I had to type this out by hand because 'net.wlan0 > file' didn't work so good. so if something is misspeled dont worry about it.

I can't connect to the network. let me know If you guys need more info to help me out.

----------

## DONAHUE

/etc/conf.d/net:

 *Quote:*   

> modules_wlan0="wpa_supplicant"
> 
> #wpa_supplicant_wlan0="-Dwext"
> 
> wpa_supplicant_wlan0="-Dnl80211"
> ...

 

/etc/wpa_supplicant/wpa_supplicant.conf:

```
DIR=/var/run/wpa_supplicant GROUP=wheel

ap_scan=1

update_config=1
```

menuconfig

 *Quote:*   

> [*] Networking support  --->
> 
> -*-   Wireless  --->
> 
> <M>   cfg80211 - wireless configuration API
> ...

 keep  *Quote:*   

> [*]     cfg80211 wireless extensions compatibility

  if you want to but ath5k wants nl80211 which is built in.

If you have a GUI and wpa_supplicant was emerged with qt4 you can use wpa_gui to configure and save your network.

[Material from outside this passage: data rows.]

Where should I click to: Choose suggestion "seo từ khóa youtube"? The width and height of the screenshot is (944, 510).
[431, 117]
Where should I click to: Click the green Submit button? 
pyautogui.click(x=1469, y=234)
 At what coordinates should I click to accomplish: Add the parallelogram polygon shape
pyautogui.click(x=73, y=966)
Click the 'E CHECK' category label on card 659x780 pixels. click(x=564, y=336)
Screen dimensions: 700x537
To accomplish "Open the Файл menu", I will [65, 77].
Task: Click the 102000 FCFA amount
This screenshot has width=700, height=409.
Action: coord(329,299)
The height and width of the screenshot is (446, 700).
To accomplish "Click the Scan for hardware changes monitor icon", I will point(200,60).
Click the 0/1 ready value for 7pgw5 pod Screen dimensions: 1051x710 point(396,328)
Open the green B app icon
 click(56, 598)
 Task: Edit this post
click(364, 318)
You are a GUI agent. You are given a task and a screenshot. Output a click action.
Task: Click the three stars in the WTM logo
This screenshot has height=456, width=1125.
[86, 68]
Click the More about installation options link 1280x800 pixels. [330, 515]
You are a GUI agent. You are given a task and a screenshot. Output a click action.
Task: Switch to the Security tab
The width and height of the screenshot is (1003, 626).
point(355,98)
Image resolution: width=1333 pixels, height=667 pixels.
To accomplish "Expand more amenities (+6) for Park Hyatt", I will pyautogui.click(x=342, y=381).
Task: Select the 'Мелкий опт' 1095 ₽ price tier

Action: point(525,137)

If wpa_gui is not available:

```
emerge iw

iw wlan0 scan
```

 Use the values returned to set up your network in wpa_supplicant.conf: *Quote:*   

> network={
> 
> 	ssid="yourssid"
> 
> 	proto=yourproto
> ...

 

Ensure that no vestige of wicd or networkmanager exists on your machine. Ensure that wpa_supplicant and dhcp are not in any run level (rc-update show).

----------

## adubschavy

Thank you. You have given me much to study about networking  :Wink: 

----------